Once you find the line containing "This screenshot has width=1626, height=366." in the data below, copy it and each following line exactly, up to and including the line containing "Task: Open the 与我共享 tab", and nothing else.

---- Records

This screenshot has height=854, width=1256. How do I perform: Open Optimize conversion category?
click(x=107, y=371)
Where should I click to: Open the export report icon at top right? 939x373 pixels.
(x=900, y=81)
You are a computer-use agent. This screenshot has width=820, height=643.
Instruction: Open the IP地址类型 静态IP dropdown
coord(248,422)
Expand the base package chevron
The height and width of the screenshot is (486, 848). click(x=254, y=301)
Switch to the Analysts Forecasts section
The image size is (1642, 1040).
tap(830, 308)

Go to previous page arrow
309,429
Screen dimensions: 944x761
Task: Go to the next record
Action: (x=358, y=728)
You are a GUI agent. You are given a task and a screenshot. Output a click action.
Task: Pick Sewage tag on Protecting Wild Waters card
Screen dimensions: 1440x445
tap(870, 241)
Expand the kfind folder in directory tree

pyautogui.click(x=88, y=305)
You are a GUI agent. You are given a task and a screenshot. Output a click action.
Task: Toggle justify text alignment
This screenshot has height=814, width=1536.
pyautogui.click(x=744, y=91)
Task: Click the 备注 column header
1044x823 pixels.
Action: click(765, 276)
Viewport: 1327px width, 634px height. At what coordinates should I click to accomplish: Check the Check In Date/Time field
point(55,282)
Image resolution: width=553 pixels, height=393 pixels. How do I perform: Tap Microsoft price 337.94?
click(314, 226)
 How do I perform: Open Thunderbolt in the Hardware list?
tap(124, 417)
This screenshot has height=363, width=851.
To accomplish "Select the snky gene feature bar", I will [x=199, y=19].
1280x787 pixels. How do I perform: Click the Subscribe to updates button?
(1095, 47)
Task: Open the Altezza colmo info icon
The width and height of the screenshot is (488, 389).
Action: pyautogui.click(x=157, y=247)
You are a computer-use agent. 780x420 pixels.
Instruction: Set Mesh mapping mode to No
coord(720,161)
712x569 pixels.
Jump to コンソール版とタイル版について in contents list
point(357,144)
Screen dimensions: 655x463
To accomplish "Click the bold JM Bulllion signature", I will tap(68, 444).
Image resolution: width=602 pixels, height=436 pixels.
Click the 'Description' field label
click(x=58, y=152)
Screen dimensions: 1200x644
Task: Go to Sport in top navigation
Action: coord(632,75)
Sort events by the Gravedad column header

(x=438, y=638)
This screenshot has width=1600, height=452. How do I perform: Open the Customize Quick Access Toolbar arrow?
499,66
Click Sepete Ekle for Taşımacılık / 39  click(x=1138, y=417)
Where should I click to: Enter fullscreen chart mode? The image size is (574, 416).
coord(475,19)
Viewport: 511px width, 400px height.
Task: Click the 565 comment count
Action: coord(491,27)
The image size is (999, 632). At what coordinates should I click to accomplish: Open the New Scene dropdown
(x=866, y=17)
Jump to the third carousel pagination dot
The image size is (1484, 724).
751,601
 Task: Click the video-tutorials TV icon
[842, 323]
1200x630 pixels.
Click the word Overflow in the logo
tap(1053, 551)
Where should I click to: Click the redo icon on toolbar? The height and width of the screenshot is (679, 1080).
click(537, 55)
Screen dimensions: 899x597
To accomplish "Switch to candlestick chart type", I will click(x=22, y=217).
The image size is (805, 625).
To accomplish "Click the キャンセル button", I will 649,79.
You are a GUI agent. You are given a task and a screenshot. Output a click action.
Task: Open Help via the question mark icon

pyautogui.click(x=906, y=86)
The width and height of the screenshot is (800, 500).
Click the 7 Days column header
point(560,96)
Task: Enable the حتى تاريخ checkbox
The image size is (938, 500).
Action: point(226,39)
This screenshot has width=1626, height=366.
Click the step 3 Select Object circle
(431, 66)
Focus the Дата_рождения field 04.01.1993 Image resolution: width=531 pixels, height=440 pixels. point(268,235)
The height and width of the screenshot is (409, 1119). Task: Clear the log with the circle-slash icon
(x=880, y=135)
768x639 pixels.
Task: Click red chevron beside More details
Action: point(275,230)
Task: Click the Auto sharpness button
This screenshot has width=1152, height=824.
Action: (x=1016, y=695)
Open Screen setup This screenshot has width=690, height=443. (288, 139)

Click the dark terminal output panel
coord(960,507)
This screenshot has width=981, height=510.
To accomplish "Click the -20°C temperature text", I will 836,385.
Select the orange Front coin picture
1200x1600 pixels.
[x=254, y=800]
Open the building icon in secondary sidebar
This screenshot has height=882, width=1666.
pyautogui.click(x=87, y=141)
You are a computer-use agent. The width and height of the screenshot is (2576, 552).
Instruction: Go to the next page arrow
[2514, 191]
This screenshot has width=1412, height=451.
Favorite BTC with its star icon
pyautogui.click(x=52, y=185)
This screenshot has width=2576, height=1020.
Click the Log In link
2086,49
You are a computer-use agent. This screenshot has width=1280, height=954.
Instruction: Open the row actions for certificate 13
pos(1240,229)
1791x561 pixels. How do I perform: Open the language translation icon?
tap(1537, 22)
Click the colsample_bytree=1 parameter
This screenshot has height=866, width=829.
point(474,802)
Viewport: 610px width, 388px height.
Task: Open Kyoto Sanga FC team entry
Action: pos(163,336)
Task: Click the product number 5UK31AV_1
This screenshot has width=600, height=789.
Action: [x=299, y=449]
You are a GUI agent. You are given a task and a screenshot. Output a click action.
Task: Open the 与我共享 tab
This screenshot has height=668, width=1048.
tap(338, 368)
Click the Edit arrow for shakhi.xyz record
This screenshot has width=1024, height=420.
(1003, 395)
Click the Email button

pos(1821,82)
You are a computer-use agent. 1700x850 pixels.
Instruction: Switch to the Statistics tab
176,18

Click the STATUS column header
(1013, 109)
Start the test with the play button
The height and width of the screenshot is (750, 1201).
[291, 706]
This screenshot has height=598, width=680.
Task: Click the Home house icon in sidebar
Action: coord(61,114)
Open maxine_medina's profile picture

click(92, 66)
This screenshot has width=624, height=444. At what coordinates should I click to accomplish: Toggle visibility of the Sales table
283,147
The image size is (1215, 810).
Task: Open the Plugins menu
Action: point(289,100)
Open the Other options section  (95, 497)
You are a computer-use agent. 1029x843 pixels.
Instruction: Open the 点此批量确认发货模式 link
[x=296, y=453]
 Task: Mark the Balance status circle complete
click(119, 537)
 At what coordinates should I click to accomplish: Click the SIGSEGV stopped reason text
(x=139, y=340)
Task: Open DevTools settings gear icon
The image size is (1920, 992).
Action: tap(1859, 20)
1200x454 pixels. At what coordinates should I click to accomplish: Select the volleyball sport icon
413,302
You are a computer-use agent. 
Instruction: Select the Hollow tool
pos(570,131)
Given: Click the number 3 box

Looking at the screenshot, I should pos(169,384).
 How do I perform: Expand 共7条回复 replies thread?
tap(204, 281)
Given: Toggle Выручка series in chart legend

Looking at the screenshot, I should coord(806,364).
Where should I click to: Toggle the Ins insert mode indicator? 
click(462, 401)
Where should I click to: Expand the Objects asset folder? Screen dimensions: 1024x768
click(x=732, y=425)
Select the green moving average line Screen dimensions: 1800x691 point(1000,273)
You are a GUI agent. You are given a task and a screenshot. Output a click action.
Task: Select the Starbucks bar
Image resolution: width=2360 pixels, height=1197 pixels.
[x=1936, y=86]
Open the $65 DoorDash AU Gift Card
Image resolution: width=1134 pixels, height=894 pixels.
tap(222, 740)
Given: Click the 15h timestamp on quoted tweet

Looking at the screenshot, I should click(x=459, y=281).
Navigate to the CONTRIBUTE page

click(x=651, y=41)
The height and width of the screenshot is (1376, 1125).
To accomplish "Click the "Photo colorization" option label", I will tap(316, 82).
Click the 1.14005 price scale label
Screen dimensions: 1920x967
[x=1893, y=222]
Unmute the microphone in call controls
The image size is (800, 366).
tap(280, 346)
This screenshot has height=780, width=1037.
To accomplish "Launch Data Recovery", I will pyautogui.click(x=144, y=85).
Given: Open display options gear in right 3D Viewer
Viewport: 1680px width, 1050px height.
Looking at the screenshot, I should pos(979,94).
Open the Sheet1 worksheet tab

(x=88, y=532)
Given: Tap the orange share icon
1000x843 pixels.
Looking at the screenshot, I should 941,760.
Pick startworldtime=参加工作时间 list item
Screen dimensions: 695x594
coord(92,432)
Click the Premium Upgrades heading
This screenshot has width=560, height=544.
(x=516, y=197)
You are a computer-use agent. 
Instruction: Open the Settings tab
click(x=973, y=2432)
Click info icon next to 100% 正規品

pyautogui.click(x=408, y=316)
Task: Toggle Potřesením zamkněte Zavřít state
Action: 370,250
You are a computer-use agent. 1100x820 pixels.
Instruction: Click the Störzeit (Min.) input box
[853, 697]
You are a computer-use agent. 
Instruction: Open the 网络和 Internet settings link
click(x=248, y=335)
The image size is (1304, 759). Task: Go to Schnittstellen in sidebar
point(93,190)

--------

▸ **Exercise answer**:
This screenshot has width=1626, height=366.
Click the step 3 Select Object circle
(431, 66)
Focus the Дата_рождения field 04.01.1993 Image resolution: width=531 pixels, height=440 pixels. point(268,235)
The height and width of the screenshot is (409, 1119). Task: Clear the log with the circle-slash icon
(x=880, y=135)
768x639 pixels.
Task: Click red chevron beside More details
Action: point(275,230)
Task: Click the Auto sharpness button
This screenshot has width=1152, height=824.
Action: (x=1016, y=695)
Open Screen setup This screenshot has width=690, height=443. (288, 139)

Click the dark terminal output panel
coord(960,507)
This screenshot has width=981, height=510.
To accomplish "Click the -20°C temperature text", I will 836,385.
Select the orange Front coin picture
1200x1600 pixels.
[x=254, y=800]
Open the building icon in secondary sidebar
This screenshot has height=882, width=1666.
pyautogui.click(x=87, y=141)
You are a computer-use agent. The width and height of the screenshot is (2576, 552).
Instruction: Go to the next page arrow
[2514, 191]
This screenshot has width=1412, height=451.
Favorite BTC with its star icon
pyautogui.click(x=52, y=185)
This screenshot has width=2576, height=1020.
Click the Log In link
2086,49
You are a computer-use agent. This screenshot has width=1280, height=954.
Instruction: Open the row actions for certificate 13
pos(1240,229)
1791x561 pixels. How do I perform: Open the language translation icon?
tap(1537, 22)
Click the colsample_bytree=1 parameter
This screenshot has height=866, width=829.
point(474,802)
Viewport: 610px width, 388px height.
Task: Open Kyoto Sanga FC team entry
Action: pos(163,336)
Task: Click the product number 5UK31AV_1
This screenshot has width=600, height=789.
Action: [x=299, y=449]
You are a GUI agent. You are given a task and a screenshot. Output a click action.
Task: Open the 与我共享 tab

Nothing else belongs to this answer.